I'm just going to say it: I think Stella Gibbons was a comic genius, in particular, a genius of the funny/mean variety (my favourite, as you know). It's disturbing to me that of all the novels she wrote, only Cold Comfort Farm is still in print. Not only that: while the TPL has many of her books, except for Cold Comfort Farm, they're all represented in single copies at the non-circulating Toronto Reference Library. Le sigh.
I may be forced to spend heaps of cash buying her other books on the interwebs because, you see, Stella Gibbons wasn't just funny and mean; she was also funny and mean about books, and a damned good writer to boot.
Cold Comfort Farm tells the story of Flora Poste who at 19, having recently been orphaned, decides that "whereas there still lingers some absurd prejudice against living on one's friends, no limits are set, either by society or by one's own conscience, to the amount one may impose upon one's relatives" (p. 13).
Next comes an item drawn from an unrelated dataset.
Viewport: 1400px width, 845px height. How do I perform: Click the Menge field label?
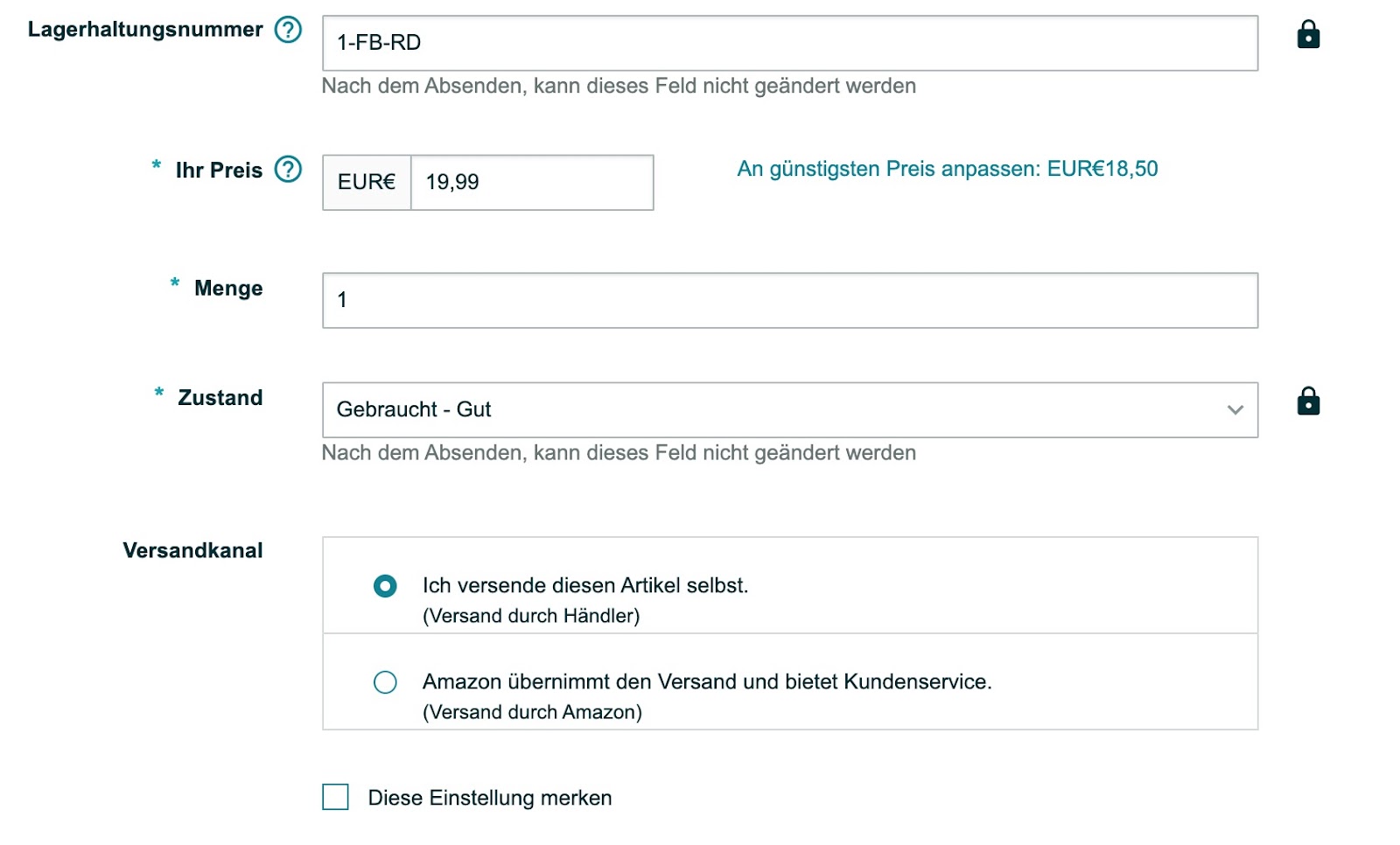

All spoilers from here on in!
Having dropped this sage tidbit on her friend Mrs. Smiling, Flora promptly writes to all her eligible relations and decides, upon receiving a number of offers, to go to the Starkadders in Sussex, who inhabit the justly named Cold Comfort Farm. As someone who likes things to be very tidy and proper, Flora finds herself with a great deal of work to do, for all of said relations turn out to be terrifyingly hilarious character types drawn from the kinds of novels earnestly penned by Thomas Hardy and D.H. Lawrence. There are earthy folks, wild poetry-writing folks, over-sexualized folks, and emotionally imbalanced almost incestuous folk. For Flora, this simply won't do, and so she commences helping everyone liberate themselves from the bonds of family, the land, and novelists who may arguably have no sense of humour whatever. (Not that I don't enjoy Hardy and Lawrence; I do. But you must admit, they're both rather dour.)
Gibbons won me over with her dedicatory epistle in which she outlines how her book will serve as an antidote to those turn of the century novels so invested in Meaningfulness and Spiritual Struggles. She also helpfully notes that what she considers to be the "finer passages" in the book have been marked with stars (p. 6). And oh, friends, the passages she marks with stars are truly brilliant in their bitchiness a la making fun of the staid Hardy and Lawrence and their ilk. For example:
At the farm, life burgeoned and was quick. A think, shameless cooing was laid down, stroke on stroke, through the warm air from the throats of the wood-pigeons until the very atmosphere seemed covered with a rich patina of love. The strident yellow note of the cockerel shot up into the sunshine and wavered there, ending in a little feather-tuft of notes. Big Business [the bull at Cold Comfort] bellowed triumphantly in the great field. Daisies opened in sly lust to the sun-rays and rain-spears, and eft-flies, locked in a blind embrace, spun radiantly through the glutinous air to their ordained death. (p. 193)I am so happy right now. I can't stop giggling at this novel's sheer abundance of hilarity. Besides Gibbons' sending up of Hardy and Lawrence, I think she was also sending up Austen, which is likely not news to anyone but I haven't read anything about her or this book excepting the distressing news noted above, i.e., that all her other books are out of print, and that she makes fun of Hardy and Lawrence. I'm pretty sure I would have gotten the Hardy/Lawrence thing if I hadn't read about it.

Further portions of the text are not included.